──────── Record extracts

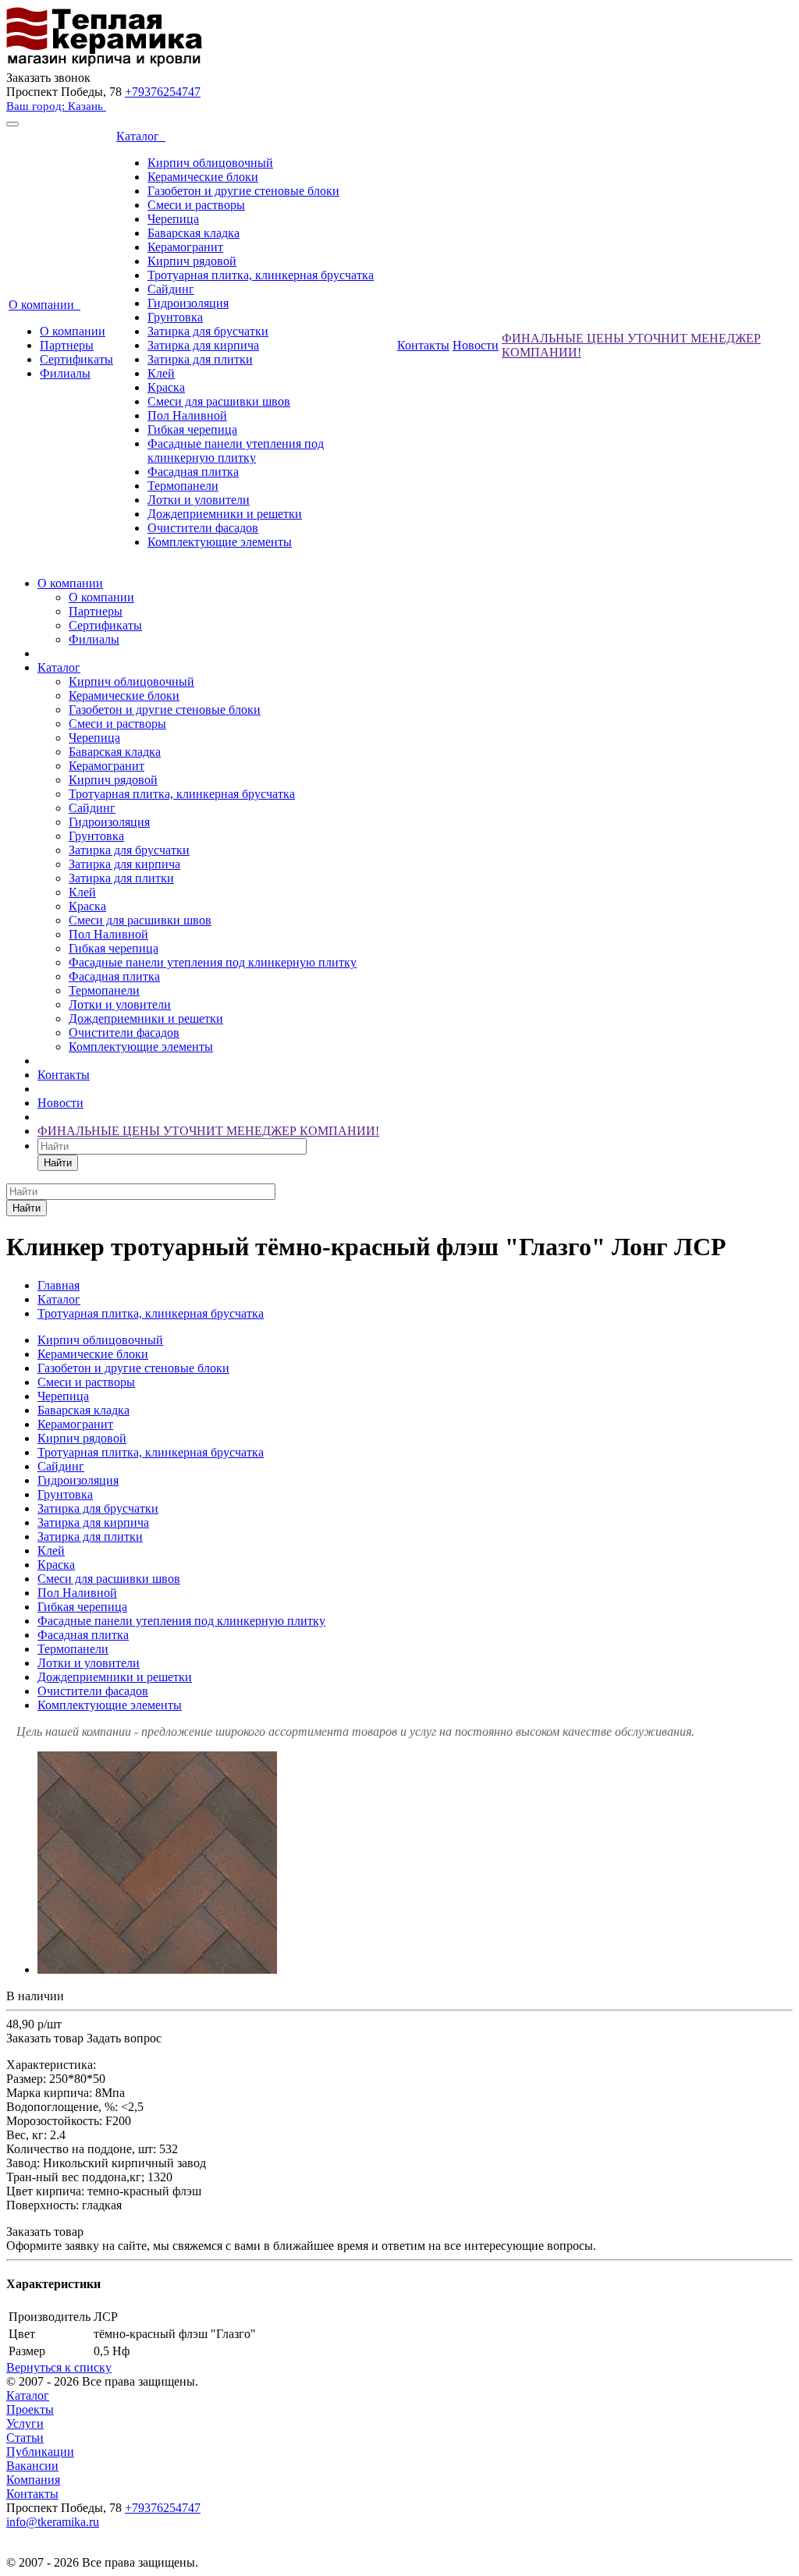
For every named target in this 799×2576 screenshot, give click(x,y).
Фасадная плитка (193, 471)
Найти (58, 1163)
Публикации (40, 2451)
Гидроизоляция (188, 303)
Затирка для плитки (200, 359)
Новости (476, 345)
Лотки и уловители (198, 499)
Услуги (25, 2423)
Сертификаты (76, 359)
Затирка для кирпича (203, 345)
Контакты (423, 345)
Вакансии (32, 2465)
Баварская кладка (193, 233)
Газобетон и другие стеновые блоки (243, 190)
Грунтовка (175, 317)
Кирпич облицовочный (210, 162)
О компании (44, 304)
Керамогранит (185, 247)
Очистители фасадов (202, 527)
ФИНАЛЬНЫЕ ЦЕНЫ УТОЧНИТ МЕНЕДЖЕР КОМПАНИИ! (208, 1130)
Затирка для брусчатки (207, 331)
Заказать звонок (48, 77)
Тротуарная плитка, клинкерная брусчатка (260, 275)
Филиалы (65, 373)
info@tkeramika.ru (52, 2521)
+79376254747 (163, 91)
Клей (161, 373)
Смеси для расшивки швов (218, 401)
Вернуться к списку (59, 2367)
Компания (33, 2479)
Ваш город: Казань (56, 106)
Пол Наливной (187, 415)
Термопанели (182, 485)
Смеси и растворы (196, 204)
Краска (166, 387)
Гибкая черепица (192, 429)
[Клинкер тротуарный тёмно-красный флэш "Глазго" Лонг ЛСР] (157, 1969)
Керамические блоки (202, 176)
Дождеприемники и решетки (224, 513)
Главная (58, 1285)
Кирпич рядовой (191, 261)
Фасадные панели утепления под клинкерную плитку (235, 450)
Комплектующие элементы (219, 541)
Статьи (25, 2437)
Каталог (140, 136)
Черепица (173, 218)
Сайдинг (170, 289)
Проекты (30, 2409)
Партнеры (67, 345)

────────────────
──────── Record extracts

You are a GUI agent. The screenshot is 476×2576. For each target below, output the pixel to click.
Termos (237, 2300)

────────────────

(Task instructions) When you reach the line in the material above that holds "For every named", begin reproducing lines exactly, and stop after the line that holds "Каталог (140, 136)".

(Written response)
For every named target in this 799×2576 screenshot, give click(x,y).
Фасадная плитка (193, 471)
Найти (58, 1163)
Публикации (40, 2451)
Гидроизоляция (188, 303)
Затирка для плитки (200, 359)
Новости (476, 345)
Лотки и уловители (198, 499)
Услуги (25, 2423)
Сертификаты (76, 359)
Затирка для кирпича (203, 345)
Контакты (423, 345)
Вакансии (32, 2465)
Баварская кладка (193, 233)
Газобетон и другие стеновые блоки (243, 190)
Грунтовка (175, 317)
Кирпич облицовочный (210, 162)
О компании (44, 304)
Керамогранит (185, 247)
Очистители фасадов (202, 527)
ФИНАЛЬНЫЕ ЦЕНЫ УТОЧНИТ МЕНЕДЖЕР КОМПАНИИ! (208, 1130)
Затирка для брусчатки (207, 331)
Заказать звонок (48, 77)
Тротуарная плитка, клинкерная брусчатка (260, 275)
Филиалы (65, 373)
info@tkeramika.ru (52, 2521)
+79376254747 (163, 91)
Клей (161, 373)
Смеси для расшивки швов (218, 401)
Вернуться к списку (59, 2367)
Компания (33, 2479)
Ваш город: Казань (56, 106)
Пол Наливной (187, 415)
Термопанели (182, 485)
Смеси и растворы (196, 204)
Краска (166, 387)
Гибкая черепица (192, 429)
[Клинкер тротуарный тёмно-красный флэш "Глазго" Лонг ЛСР] (157, 1969)
Керамические блоки (202, 176)
Дождеприемники и решетки (224, 513)
Главная (58, 1285)
Кирпич рядовой (191, 261)
Фасадные панели утепления под клинкерную плитку (235, 450)
Комплектующие элементы (219, 541)
Статьи (25, 2437)
Каталог (140, 136)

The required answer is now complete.